上述竞赛论文均已被IEEE ICASSP 2025录用并发表,论文信息和获奖证书如下:
1.【MEIJU'25 Challenge Track#2 (English Sub-track)冠军论文】
论文题目:Enhancing Task-Specific Feature Learning with LLMs for Multimodal Emotion and Intent Joint Understanding
论文作者:李兆阳(#),路成(#),徐啸林,张凯飞,顾予佳(大四本科生),李邦华(大四本科生),宗源(*),郑文明(*)
论文摘要:This paper introduces our solution, the Task-Specific Feature Learning (TSFL) method, designed to address the second track of the MEIJU Challenge at ICASSP 2025, namely, Imbalanced Emotion and Intent Recognition (English). The TSFL method incorporates three core components: the use of LLM features to represent multimodal signals, coarse-grained task-specific feature decomposition, and fine-grained task-specific feature learning. These components enable the effective joint learning of emotion-discriminative and intent-discriminative features.
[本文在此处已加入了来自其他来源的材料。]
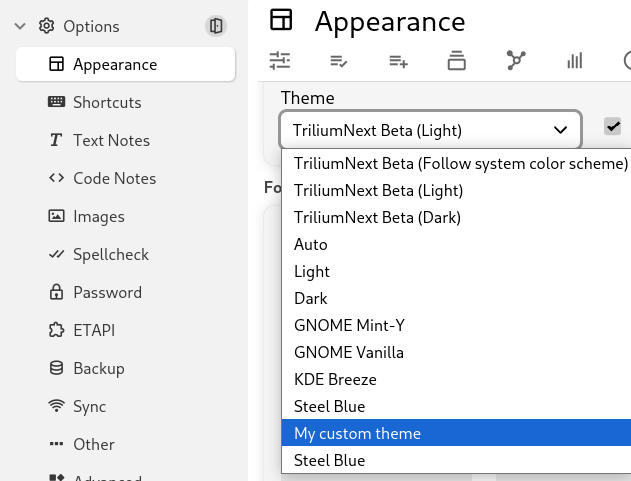Open the Note Paths stacked-layers icon
Screen dimensions: 631x481
tap(457, 61)
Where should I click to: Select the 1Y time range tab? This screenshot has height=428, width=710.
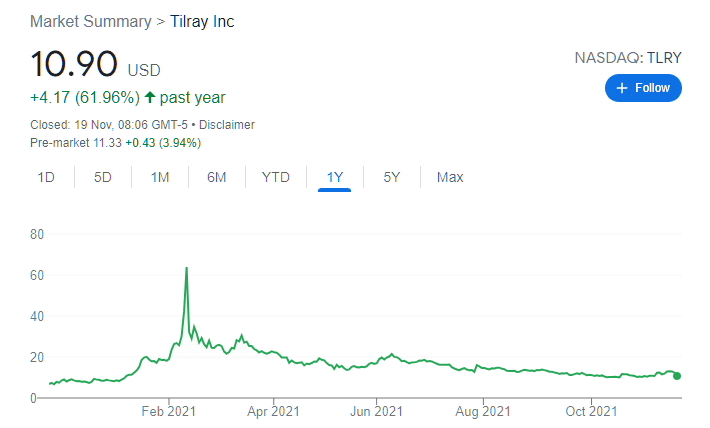pyautogui.click(x=335, y=177)
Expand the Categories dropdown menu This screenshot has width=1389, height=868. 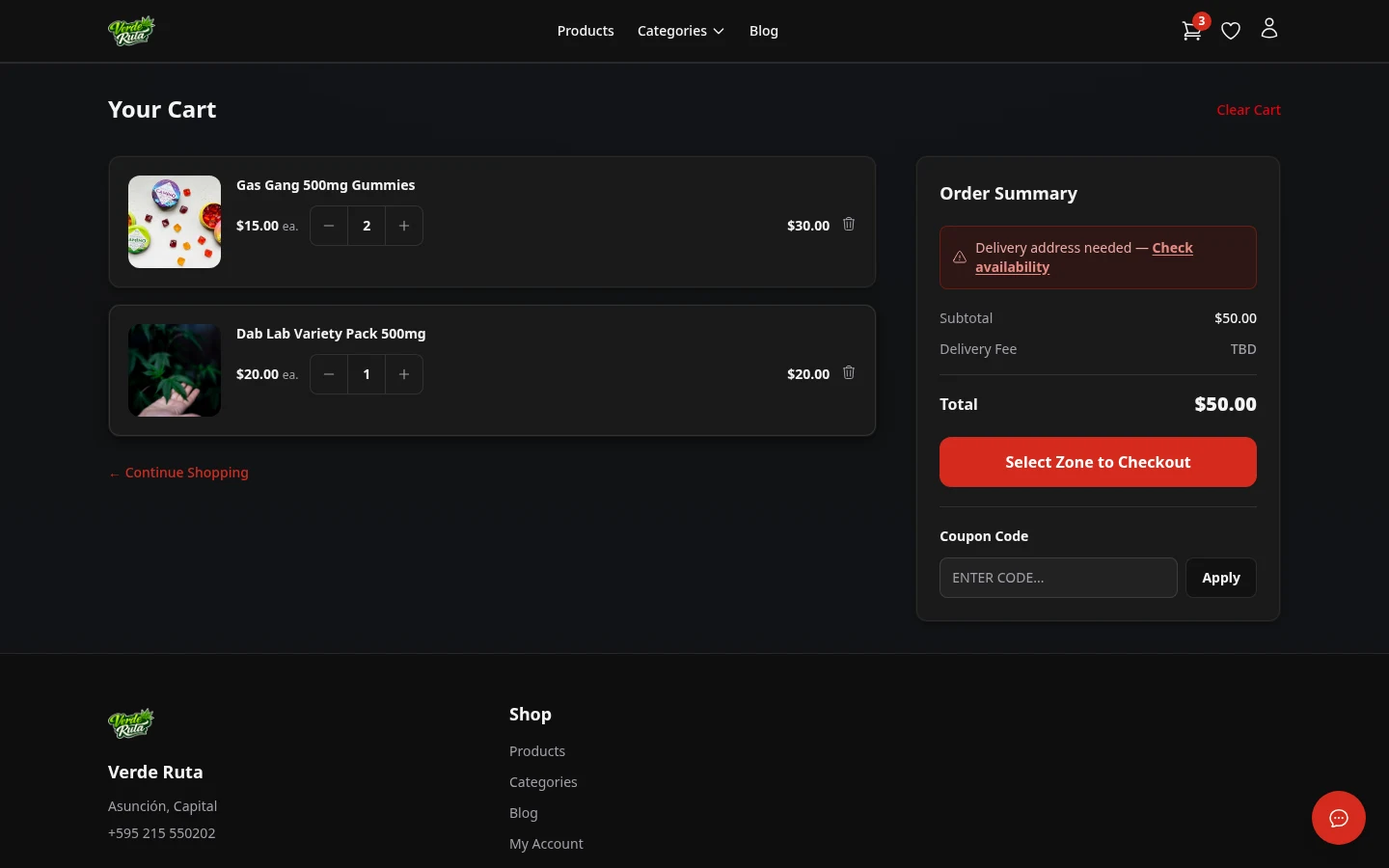[681, 30]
As a result, our method achieved a JRBM score of 0.6230, significantly outperforming the official baseline result and surpassing all other competing teams to win the championship.
2.【MEIJU'25 Challenge Track#2 (Chinese Sub-track)冠军论文】
论文题目:Reliable Learning From LLM Features for Multimodal Emotion and Intent Joint Understanding
论文作者:徐啸林(#),路成(#),李兆阳,刘宇韵,马英豪,罗嘉豪(大三本科生),宗源(*),郑文明(*)
论文摘要:This paper describes a Reliable Learning Framework (RLF) for the 1st Multimodal Emotion and Intent Joint Understanding (MEIJU) Challenge at ICASSP 2025. Our proposed RLF includes a Hierarchical Interaction Network and a Reliable Fusion Strategy. The former can excavate emotion and intent cues from the high-level semantic features of multimodal data (video, audio, and text) generated by pretrained Large Language Models (LMMs), to enhance their representations, and the latter reliably integrates multiple predictions to further improve the robustness of emotion and intent understanding. Our RLF method achieved first place on Track 2 (Mandarin) of MEIJU, with performance scores for emotion, intent, and joint recognition reaching 0.7285, 0.7456, and 0.7370.